2016 is shaking out as the year of major developments for statistical guidance - yes, 30+ years after the actuaries:

-March 2016 ASA Releases Statement on Statistical Significance and P-Values. A brief readable summary of the next item.

-June 2016.  The American Statistical Association journal The American Statistician publishes The ASA's Statement on P-Values: Context, Process, and Purpose by Wasserstein, Ronald L. and Nicole A. Lazar. Summary of ASA position recognizing a key problem in statistical methods as currently employed.

-June 2016 Ten Simple Rules for Effective Statistical Practice published in the open access section of  PLOS Computational Biology. Informal high level guidance on best practice.

The ASA guidance to date counts as slight nudging of their profession compared with the comprehensiveness of the actuarial standards, which also come with an Actuarial Board of Counseling and Discipline for enforcement. Now, the statisticians and actuaries mostly work in differing environments with many actuaries constrained by the realities of the corporate world - their results affect decisions made by their insurance companies, their corporate clients, or government regulators.  By way of contrast, so much of the work in statistics is research by those in academia, with pressure on finding meaningful results for publication, often influenced by external funding constraints.

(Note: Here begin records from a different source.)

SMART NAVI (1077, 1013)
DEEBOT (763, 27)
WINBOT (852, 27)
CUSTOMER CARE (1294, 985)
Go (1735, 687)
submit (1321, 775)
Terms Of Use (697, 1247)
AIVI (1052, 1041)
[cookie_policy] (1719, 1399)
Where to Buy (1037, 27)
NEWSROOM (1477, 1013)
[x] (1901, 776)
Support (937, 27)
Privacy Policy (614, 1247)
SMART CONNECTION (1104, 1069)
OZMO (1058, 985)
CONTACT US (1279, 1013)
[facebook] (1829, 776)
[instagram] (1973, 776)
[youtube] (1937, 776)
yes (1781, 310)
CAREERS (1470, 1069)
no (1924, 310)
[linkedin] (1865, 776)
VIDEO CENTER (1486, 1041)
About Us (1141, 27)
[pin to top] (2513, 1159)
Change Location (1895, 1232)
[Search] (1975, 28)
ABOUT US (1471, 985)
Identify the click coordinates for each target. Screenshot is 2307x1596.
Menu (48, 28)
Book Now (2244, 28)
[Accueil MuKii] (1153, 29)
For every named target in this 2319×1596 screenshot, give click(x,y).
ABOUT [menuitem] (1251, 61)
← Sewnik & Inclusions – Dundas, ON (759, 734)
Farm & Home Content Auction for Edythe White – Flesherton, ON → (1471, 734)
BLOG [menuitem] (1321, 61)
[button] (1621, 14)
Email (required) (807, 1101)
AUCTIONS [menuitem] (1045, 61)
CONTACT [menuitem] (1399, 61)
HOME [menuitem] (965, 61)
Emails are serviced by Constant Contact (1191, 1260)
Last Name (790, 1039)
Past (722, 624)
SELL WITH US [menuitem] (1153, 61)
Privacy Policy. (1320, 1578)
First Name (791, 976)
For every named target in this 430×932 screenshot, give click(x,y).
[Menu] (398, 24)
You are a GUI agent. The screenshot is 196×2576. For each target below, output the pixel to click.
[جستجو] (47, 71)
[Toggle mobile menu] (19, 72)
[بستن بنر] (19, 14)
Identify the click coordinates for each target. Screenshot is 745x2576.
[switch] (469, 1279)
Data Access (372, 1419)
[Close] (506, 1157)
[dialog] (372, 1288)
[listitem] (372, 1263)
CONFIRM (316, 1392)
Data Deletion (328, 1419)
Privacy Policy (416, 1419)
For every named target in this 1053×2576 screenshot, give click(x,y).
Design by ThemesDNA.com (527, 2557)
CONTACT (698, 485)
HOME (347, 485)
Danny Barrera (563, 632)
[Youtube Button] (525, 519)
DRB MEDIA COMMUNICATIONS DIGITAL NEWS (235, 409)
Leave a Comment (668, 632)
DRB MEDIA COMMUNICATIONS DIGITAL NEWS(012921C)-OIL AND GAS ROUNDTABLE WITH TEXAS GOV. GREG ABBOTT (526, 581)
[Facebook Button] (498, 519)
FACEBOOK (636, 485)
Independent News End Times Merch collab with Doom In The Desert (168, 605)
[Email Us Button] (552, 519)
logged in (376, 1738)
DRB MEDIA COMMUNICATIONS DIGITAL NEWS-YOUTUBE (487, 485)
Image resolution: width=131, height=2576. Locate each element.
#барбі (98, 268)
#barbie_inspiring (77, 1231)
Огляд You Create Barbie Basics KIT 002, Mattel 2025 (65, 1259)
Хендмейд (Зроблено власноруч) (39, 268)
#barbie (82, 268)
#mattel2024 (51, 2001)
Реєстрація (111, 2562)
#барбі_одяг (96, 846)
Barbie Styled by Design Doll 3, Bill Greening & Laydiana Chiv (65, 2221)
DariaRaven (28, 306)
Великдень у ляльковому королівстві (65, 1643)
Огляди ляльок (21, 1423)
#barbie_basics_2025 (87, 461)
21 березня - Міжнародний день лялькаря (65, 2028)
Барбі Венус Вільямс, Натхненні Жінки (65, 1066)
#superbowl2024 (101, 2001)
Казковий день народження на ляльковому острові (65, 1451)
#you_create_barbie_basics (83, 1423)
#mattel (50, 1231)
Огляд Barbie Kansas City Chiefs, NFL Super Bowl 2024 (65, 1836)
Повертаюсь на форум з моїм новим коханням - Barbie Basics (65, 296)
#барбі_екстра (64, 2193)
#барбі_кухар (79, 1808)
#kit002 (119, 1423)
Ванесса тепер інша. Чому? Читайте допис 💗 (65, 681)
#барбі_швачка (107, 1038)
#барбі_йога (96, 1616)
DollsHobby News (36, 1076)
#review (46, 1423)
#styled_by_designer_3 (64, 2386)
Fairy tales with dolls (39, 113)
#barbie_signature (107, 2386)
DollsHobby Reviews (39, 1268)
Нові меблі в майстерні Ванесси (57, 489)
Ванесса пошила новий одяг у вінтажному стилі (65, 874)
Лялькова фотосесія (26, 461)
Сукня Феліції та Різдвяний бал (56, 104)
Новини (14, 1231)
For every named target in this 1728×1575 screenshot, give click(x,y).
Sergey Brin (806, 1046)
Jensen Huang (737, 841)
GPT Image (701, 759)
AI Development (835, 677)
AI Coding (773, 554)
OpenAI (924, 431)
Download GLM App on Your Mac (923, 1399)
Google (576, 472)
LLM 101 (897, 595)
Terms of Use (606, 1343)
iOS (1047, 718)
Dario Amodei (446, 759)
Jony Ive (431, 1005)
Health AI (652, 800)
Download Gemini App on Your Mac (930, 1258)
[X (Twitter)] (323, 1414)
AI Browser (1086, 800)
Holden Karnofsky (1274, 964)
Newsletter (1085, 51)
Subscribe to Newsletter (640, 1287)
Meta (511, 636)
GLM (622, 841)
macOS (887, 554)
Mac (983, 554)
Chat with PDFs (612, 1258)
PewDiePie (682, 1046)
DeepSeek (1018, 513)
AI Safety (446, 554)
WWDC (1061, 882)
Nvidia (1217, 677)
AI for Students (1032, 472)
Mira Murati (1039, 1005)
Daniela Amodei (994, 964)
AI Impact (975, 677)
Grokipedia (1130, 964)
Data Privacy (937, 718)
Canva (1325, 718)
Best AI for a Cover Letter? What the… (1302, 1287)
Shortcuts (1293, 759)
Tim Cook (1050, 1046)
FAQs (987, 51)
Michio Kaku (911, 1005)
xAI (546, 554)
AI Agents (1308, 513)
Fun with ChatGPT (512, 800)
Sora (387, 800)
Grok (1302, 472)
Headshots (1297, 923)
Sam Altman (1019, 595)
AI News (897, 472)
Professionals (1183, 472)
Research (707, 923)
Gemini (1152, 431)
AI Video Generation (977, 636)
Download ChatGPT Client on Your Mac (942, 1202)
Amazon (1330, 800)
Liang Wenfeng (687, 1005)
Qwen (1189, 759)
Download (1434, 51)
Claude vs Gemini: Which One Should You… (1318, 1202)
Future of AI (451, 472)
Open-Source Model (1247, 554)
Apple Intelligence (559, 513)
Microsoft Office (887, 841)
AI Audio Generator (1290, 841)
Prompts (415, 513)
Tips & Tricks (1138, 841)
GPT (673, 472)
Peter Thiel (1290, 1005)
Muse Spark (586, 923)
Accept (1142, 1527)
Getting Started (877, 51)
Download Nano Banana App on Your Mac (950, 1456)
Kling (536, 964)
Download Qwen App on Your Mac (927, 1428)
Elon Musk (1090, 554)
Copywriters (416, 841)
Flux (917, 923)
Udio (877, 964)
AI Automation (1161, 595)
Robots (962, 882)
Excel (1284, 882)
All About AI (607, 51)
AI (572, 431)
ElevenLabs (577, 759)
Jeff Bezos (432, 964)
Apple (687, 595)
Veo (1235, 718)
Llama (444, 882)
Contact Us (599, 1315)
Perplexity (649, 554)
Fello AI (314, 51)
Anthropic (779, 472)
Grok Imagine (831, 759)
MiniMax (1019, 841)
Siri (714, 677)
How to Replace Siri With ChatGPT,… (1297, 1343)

One solution would be for the American Academy of Actuaries to cross professional lines and offer the American Statistical Association help to get them moving on their own comprehensive standards.

OK, back to that first question about the real difference between an actuary and a statistician, we should have tried this puzzler:

If you guessed the statistics professor on top and the actuary below, you win!

OK , so looks are deceiving, but you already knew that. So what. Well, unlike actuaries, statisticians are experiencing an existential crisis which calls into question the conclusions of many scientific studies of recent years, especially in, but not limited to psychology. The "p-hacking" or "replication" crisis in statistics bears similarities to the current journalistic crisis which finally calls into question the traditional model of impartial journalism that gives equal weight to opposing sides and defines objectivity as the mid-point between two sides arguing.